**DOCUMENT TEXT**:
▼

Doing what little one can to increase the general stock of knowledge is as respectable an object of life, as one can in any likelihood pursue.
The Museum’s scientists, as part of the Biodiversity Research Center of the Californias (BRCC), conduct original research that follows in the footsteps of the pioneering work of Charles Darwin. Whether it is leading expeditions to wonderful and remote places in Peninsular California, collecting native plants in urban canyons, studying the evolution of whales, or surveying the response of plants and other organisms to climate change, BRCC scientists rely on the theoretical strength and predictive power of Darwin’s theory of evolution through natural selection to guide their investigations.
“On the 200th anniversary of his birth, what better place than a natural-history museum to celebrate Darwin's life and legacy? Darwin: Evolution | Revolution reveals insights into the development of evolution as a central principal in biology. More importantly, it reveals he held both the enthusiasm for discovery and insecurities of doubt, as he pressed forward to understand the mechanisms of biodiversity. Darwin would be at home in the BRCC, working in the deep corners of the research collections, and marveling over the intricacies of life’s creatures.”
—Bradford Hollingsworth, Curator of Herpetology, and co-curator of the Darwin exhibition.
Modern contributions to evolutionary theory provided by genetics and developmental biology further inform the investigations of our scientists. As a particularly strong example, Dr. Tom Deméré, Curator of Paleontology, was first author in 2008 of a paper in Systematic Biology investigating the evolutionary history of baleen in the colossal filter-feeding whales of our modern oceans.
San Jacinto Centennial Resurvey:
In 1908 the Museum of Vertebrate Zoology at Berkeley mounted an expedition to the San Jacinto Mountain region, pioneering the exploration of southern California’s biology. On the 100th anniversary of this expedition, from 2008 to 2010, the San Diego Natural History Museum is retracing its path to see how the area’s wildlife has changed over the last century.
Darwin was fascinated by biological diversity and to this day much of the planet’s diversity remains unnamed. In 2006, Dr. Michael Wall, Curator of Entomology, described 24 new species of insects.
The Museum’s Botany Department conducts local climate-change research using botanical data. The goal is to compile and analyze all available plant-specimen data that has been collected from San Diego County as well as identify locations and key indicator species that exhibit measurable responses to climate.

▲

**DATASET RECORDS**:

▼

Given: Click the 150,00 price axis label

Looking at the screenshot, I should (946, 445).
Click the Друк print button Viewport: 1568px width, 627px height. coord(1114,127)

▲
▼

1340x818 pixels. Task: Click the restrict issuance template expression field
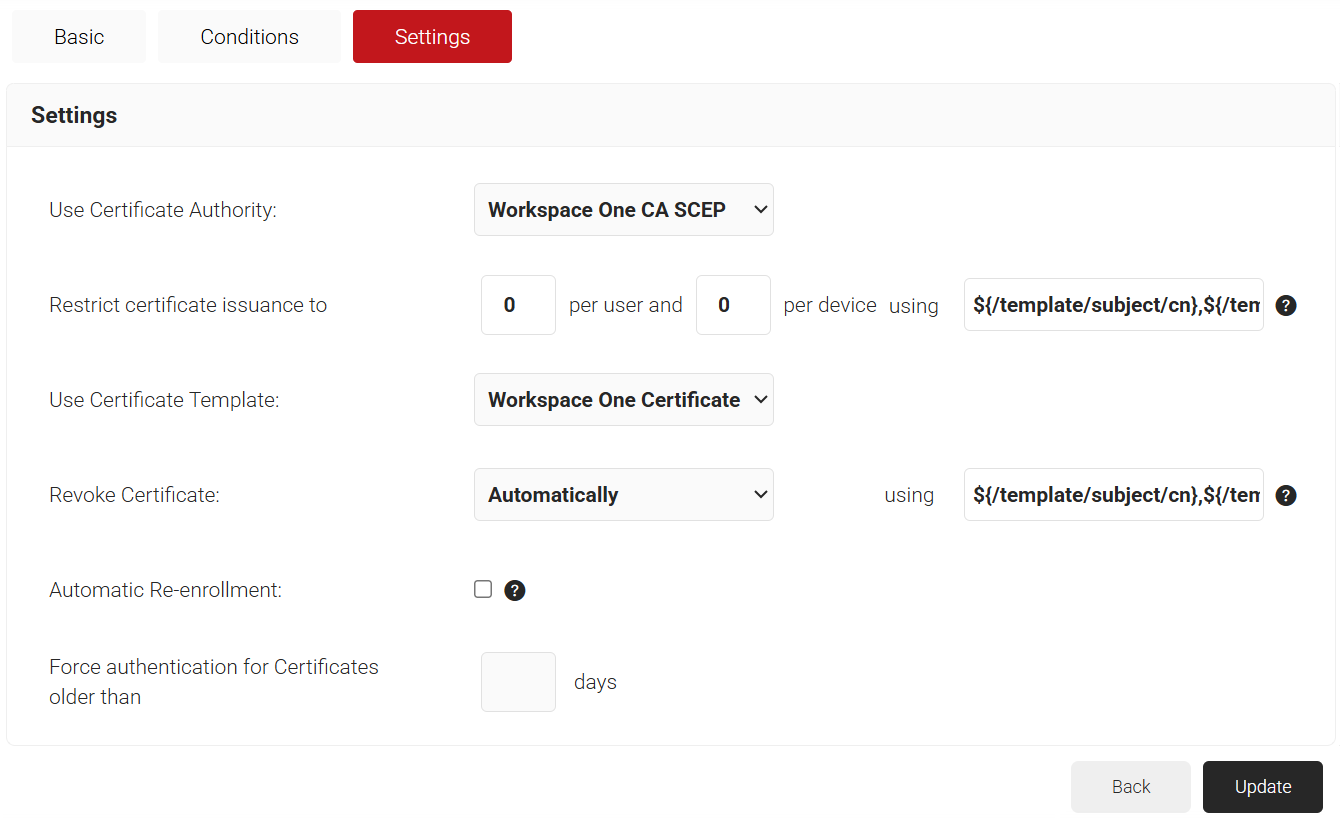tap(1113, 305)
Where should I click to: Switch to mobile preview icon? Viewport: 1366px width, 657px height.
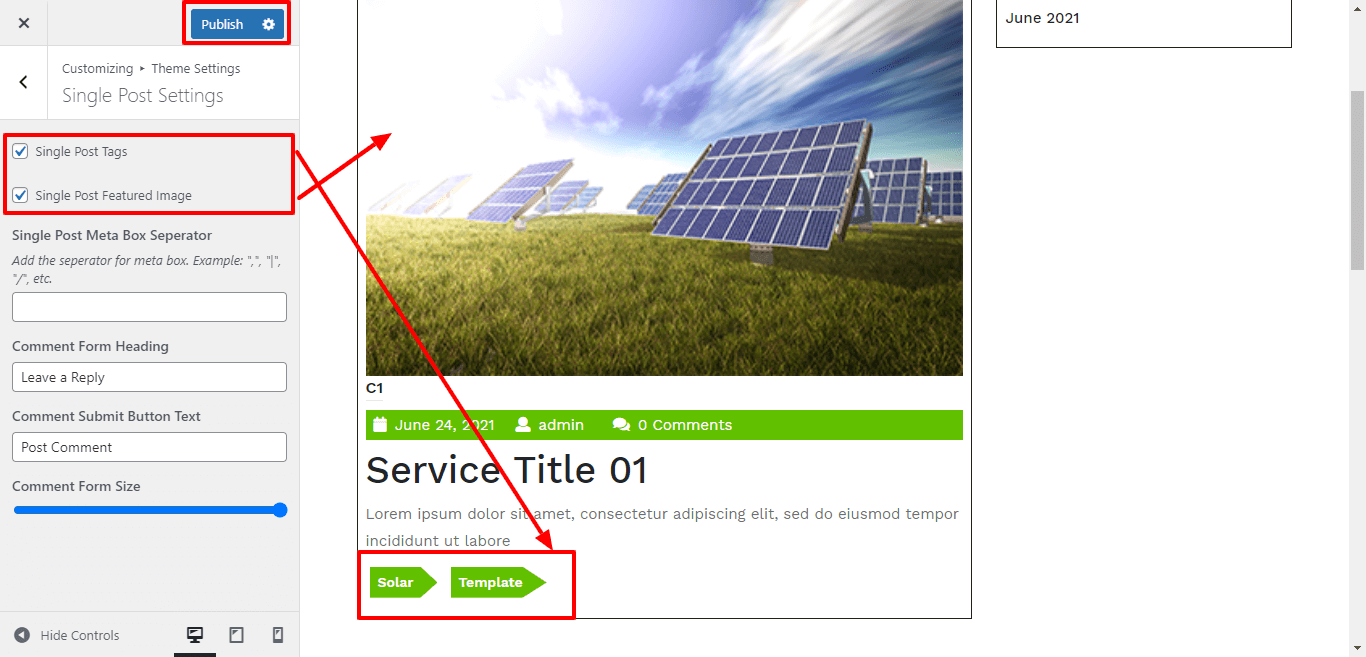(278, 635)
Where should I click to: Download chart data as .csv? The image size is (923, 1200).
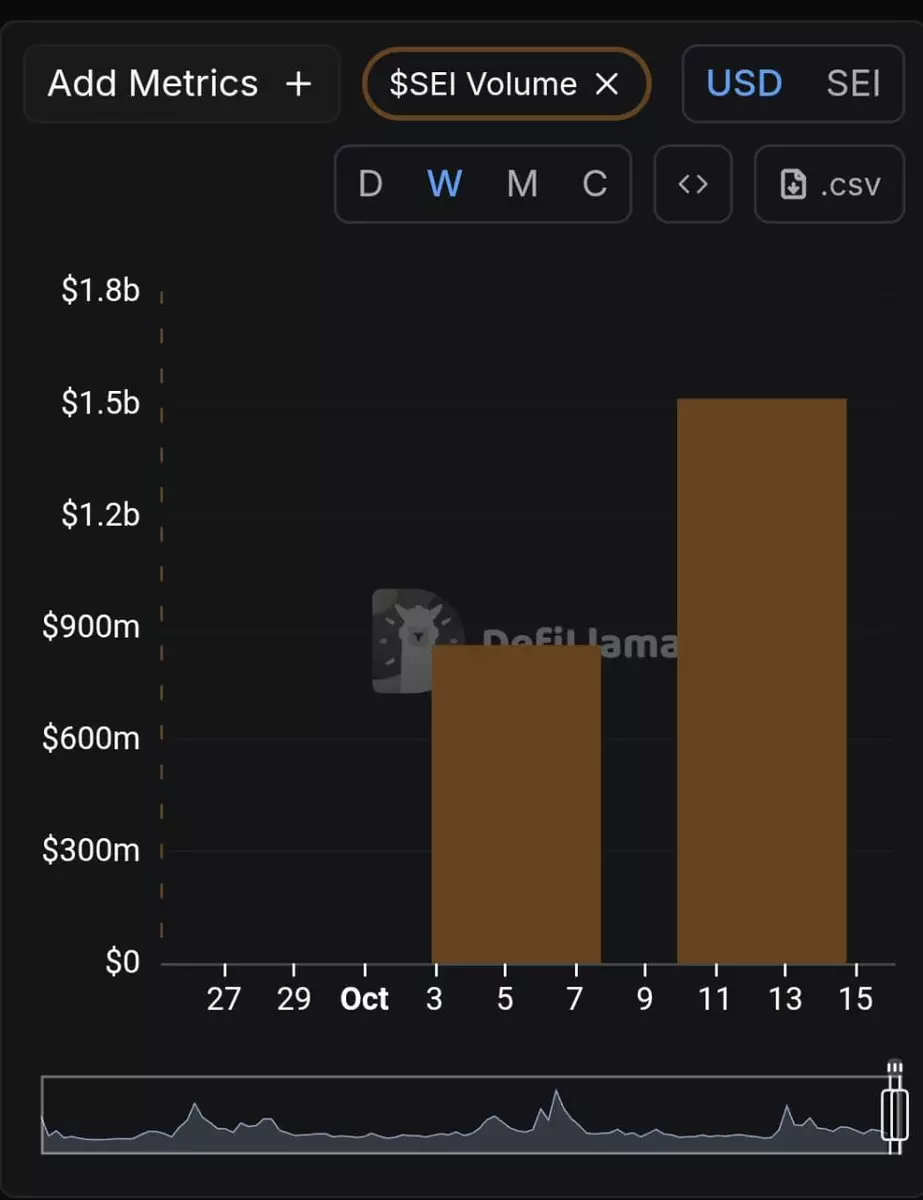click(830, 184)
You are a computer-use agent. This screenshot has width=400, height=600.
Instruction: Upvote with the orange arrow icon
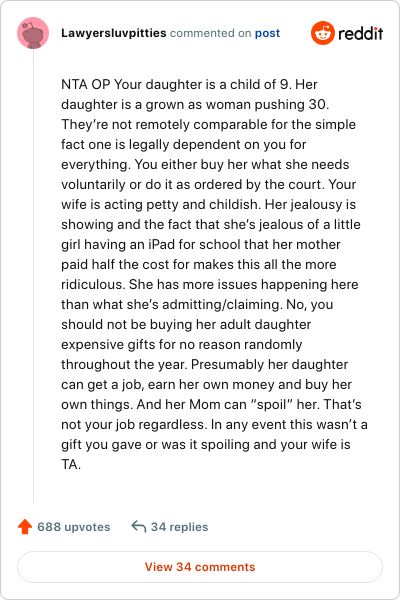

▲

Translate into Spanish this sentence from the text on the museum's Darwin-inspired research: "Darwin was fascinated by biological diversity and to this day much of the planet’s diversity remains unnamed."

Darwin estaba fascinado por la diversidad biológica y, hasta el día de hoy, gran parte de la diversidad del planeta sigue sin nombre.